Size de Friends’in Phoebe’sinin meşhur “Smelly Cat” şarkısını çağrıştırmadı mı?
Peki, Phoebe o dizideki en Çingene karakter değil mi?
*
Bu kadar çok “Çingene” dedikten sonra, politik doğruculuğa da bir değinelim: Bırakın farklı ülkelerde farklı şekilde adlandırılmalarını, Türkiye içinde dahi farklı bölgelerde Çingene anlamına gelen farklı tabirler kullanılır. Bazıları hakikaten aşağılama tınılıdır da.
Ne “zenci” ne “Yahudi” ne de “Çingene” sözcüklerini olumsuz bir duyguyla kullanmadığım için, bu sözcüklerin kullanımından imtina edilmeye başlanmasını içime sindiremedim gitti...
Öte yandan, Çingeneler kendilerine “Roma” der. Yukarıda adını andığımız filmin tüm dünyaya tanıtıp sevdirdiği “Ederlezi” şarkısında da geçer:
“Sa o Roma babo babo “Bütün Romanlar baba, baba
Sa o Roma o daje Bütün Romanlar, anneciğim
Sa o Roma babo babo Bütün Romanlar baba, baba
Ederlezi, Ederlezi” Hıdrellez, Hıdrellez”

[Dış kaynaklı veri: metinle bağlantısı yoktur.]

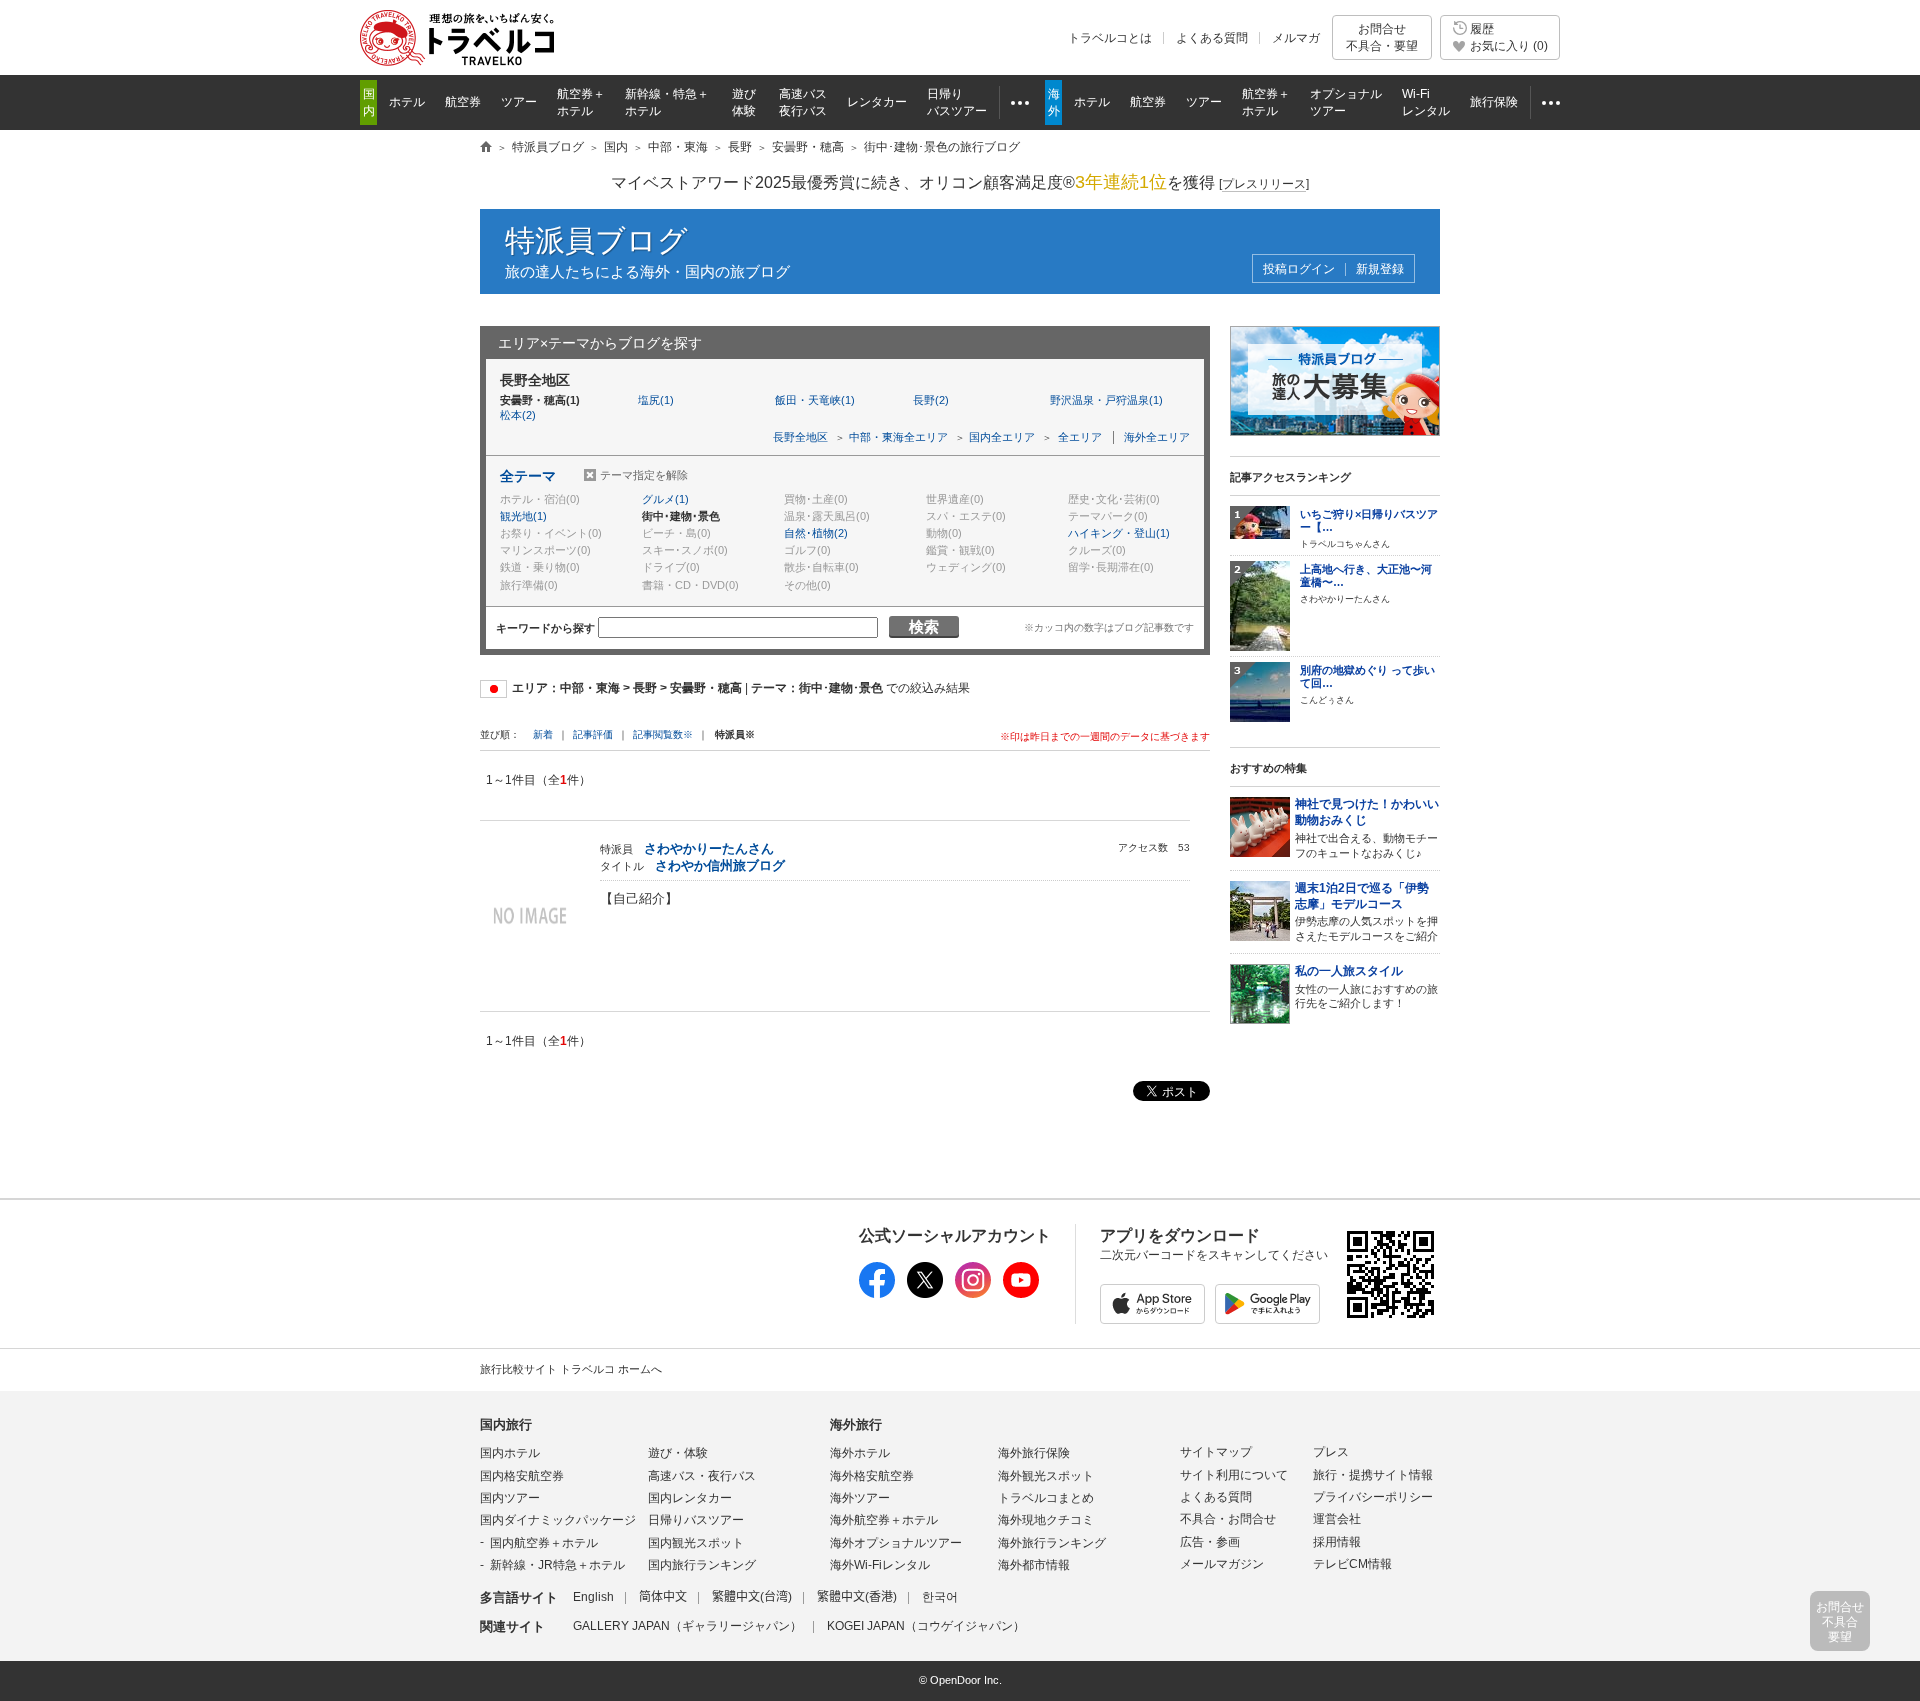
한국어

Eh, kendine “Roman” diyen insana da inadına “Çingene” demenin âlemi olmasa gerek…
*
Kozmas Politis’in “Yitik Kentin Kırk Yılı”nda,
sanki bugünün yazın çıplak / kışın kalın çoraplı ayaklarına terlik geçiren Roman kadınlarından bahsediyormuş gibi
“(…) ayaklarında yüksek takunyalarıyla Çingeneler (…)” sözleriyle tarif ettiği,
Rauf Beyru’nun “19.Yüzyılda İzmir Kenti”nde,
atalarından “Meles çayının denize döküldüğü bölgedeki 20-30 çadırlık bir Çingene kampı” diyerek bahsettiği
Roman hemşerilerimin, geçmiş “8 Nisan Dünya Romanlar Günü”nü kutluyor,
kendilerinde her daim var olan yaşama gücü ve neşesinin daim olmasını diliyorum.
* Enrico Macias’ın bir Çingene kadınının çekiciliğini dillendiren, çok tutulmuş bir şarkısı.